On 28 October 1835 at the Waitangi residence of James Busby, 34 chiefs signed He Whakaputanga o te Rangatiratanga o Nu Tirene (known in English as the Declaration of Independence of the United Tribes of New Zealand). By 1839, 18 more chiefs had signed He Whakaputanga, which was acknowledged by the British government. This biography of one of the signatories was originally written for the He Tohu exhibition.

Signing details

Signature number: 
Signed as: 
Probable name: 
Mate Kairangatira
Ngāpuhi, Ngāti Hine, Ngāti Moe, Te Uri-o-Hau
1835 residence: 
Tohu (signature): 

Mate Kairangatira was born at Mihirau in Mangakāhia. His father, Te Rā, had been requested to move there from Ōrautā (near Moerewa) to strengthen the presence of Ngāti Moe, and did so with the assistance of Ngāti Hine hapū Te Orewai. Mate often travelled to Kaipara for fishing expeditions and to meet extended relations living in the area of Te Uri-o-Hau. After the deaths of his father and his older brother Pōtaka, Mate rose in prominence among Ngāti Moe and Ngāti Hine. He is said to have had seven wives.
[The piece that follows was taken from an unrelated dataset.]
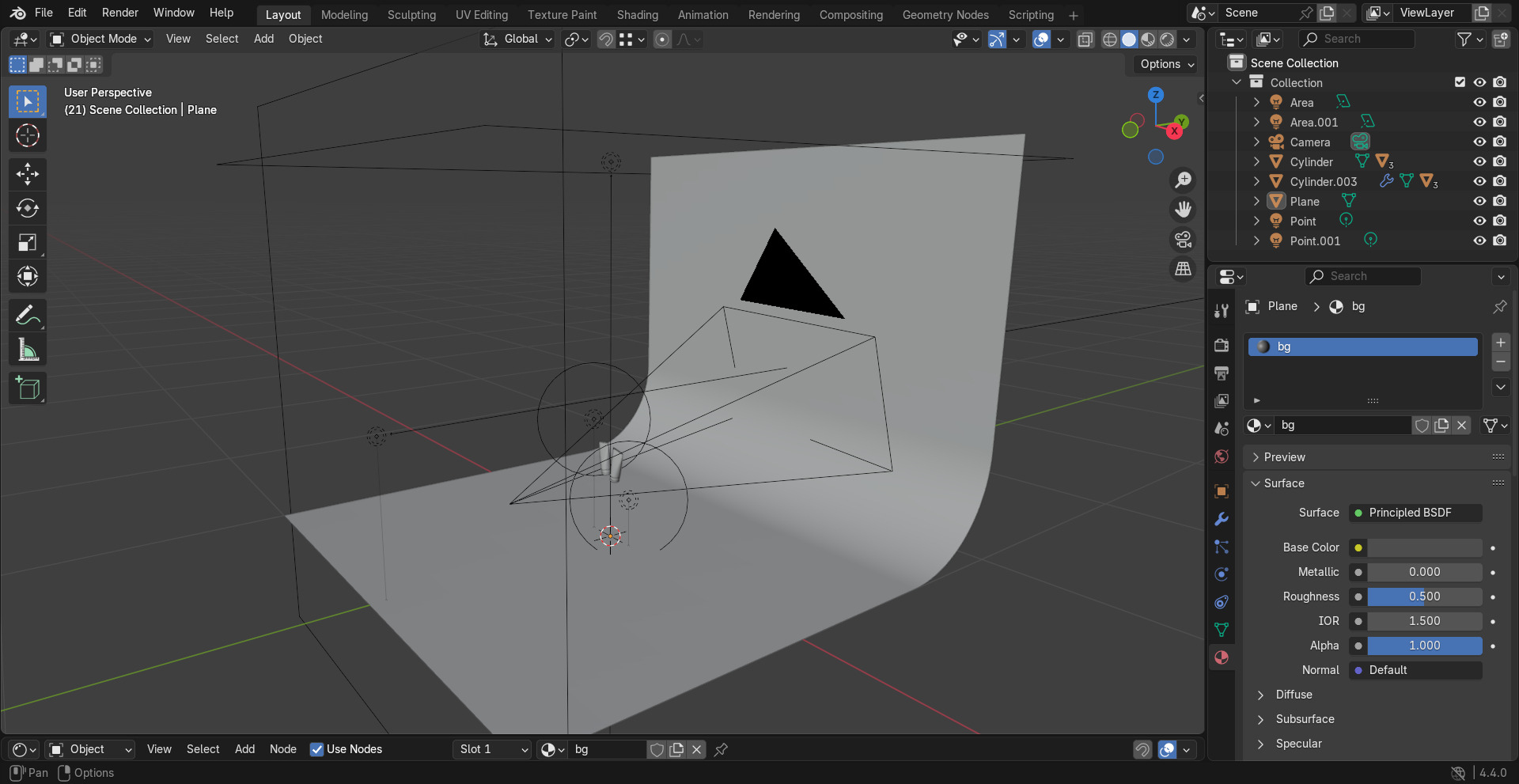Screen dimensions: 1519x784
Task: Select the Rotate tool
Action: tap(28, 208)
Visiting Mate’s pā at Mangakāhia in November 1833, the missionary William Yate wrote that he was 'cordially welcomed by the whole tribe… all people of the place, in number about 200, assembled to hear what I had to say.' [1]

Two years later the Additional British Resident Thomas McDonnell almost sparked violence when he claimed to have access to timber in the northern Wairoa. When he tried to use Pēwhairangi (Bay of Islands) rangatira such as Tītore to support his claim, Tītore argued that those with mana whenua in Wairoa – such as Te Tirarau, Parore Te Āwhā, Moetara and Mate – had the final say over use rights.
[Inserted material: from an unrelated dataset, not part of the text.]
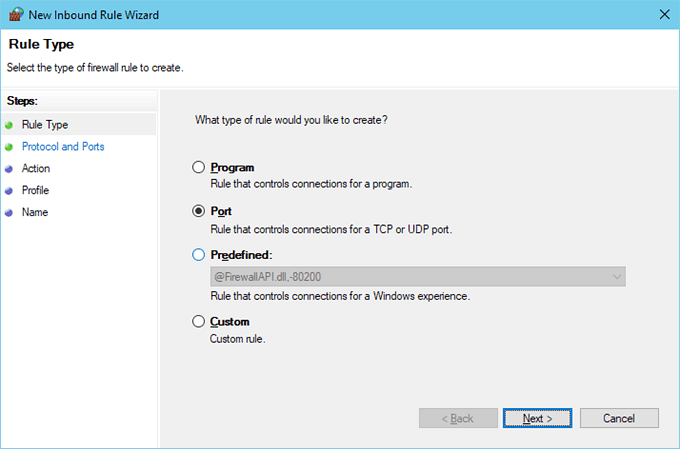Click the blue bullet beside Action step
The width and height of the screenshot is (680, 449).
point(10,169)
Mate’s ties to Te Uri-o-Hau and Ngāti Whātua meant he also had settlements in Kaipara. His aunt Waimiro had married Te Keha of Kaipara, and there were strong family ties with Ngāti Hine, Ngāti Moe and Ngāti Whātua. Because of these connections, Te Ruki Kawiti chose Mate to act as a peacemaker between Kaipara peoples. At the 1825 battle of Te Ika-a-Ranganui, Kawiti took a number of Ngāti Whātua under his care to protect them from Hongi Hika’s impending taua. The Ngāti Whātua eventually returned to Kaipara, and in thanks offered land at Kākāraea and Puatahi. Kawiti accepted these tuku whenua, and Mate and his followers went to live there. This land and intermarriage led to the formation of the Ngāti Hine hapū based at Puatahi.
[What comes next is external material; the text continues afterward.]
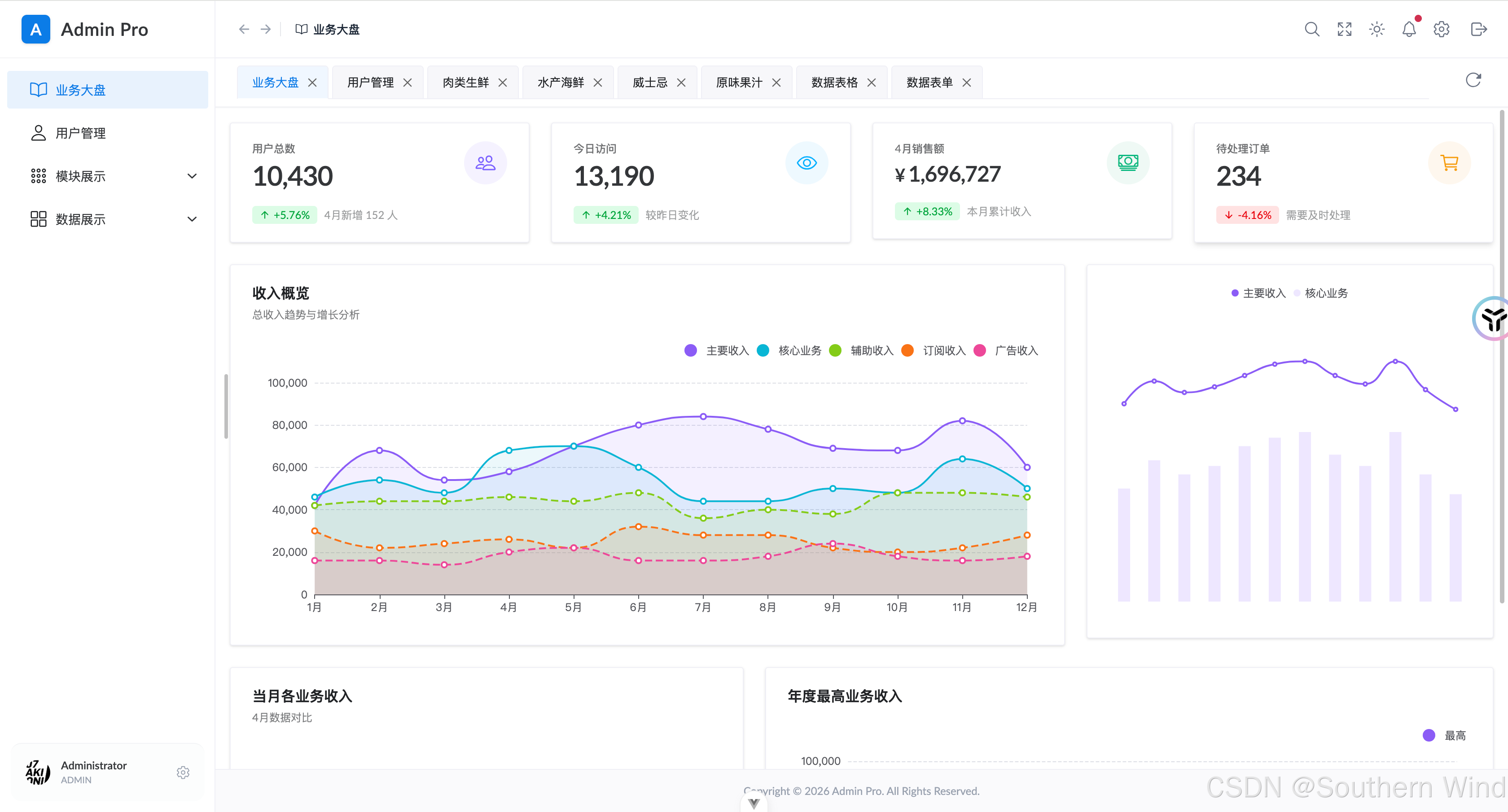Screen dimensions: 1508x812
Task: Toggle light/dark theme sun icon
Action: 1376,29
Mate signed He Whakaputanga at some time between 29 March 1836 and 25 June 1837, probably while visiting British Resident James Busby at Waitangi. Earlier, in 1834, Mate had written to Busby asking for a ship and a Pākehā to help run it: he 'must be a righteous one and acceptable to me and my people.' [2]

Mate is also associated with Ōtakanini pā in south Kaipara, an ancient Ngāti Whātua stronghold. The pā was strengthened in 1841 in fear of attack by Ngāti Te Ata, and Mate erected a carved wooden pou, named Te Whare-o-riri after an ancestor. The pou is now held by the Auckland War Memorial Museum.

In January 1845 Mate was wrongly accused of taking part in a taua muru at Matakana. In a proclamation issued by Governor FitzRoy, Mate was named as one of three Māori wanted for the incident – but he was later cleared of any involvement. However, the government still took his land.

Mate died probably during the 1860s, and was buried at Kākāraea. In the 1930s, a party of Ngāti Hine representatives, led by MP Tau Hēnare, helped to uplift and return his remains to Ngāti Hine’s ancestral burial site at Waiōmio.

[1] Missionary Register [Sections relating to New Zealand] 1834 p.460, Early New Zealand Books.

[2] Letter from Mate to James Busby, AABS 8156 BR1 Box 1, Archives New Zealand.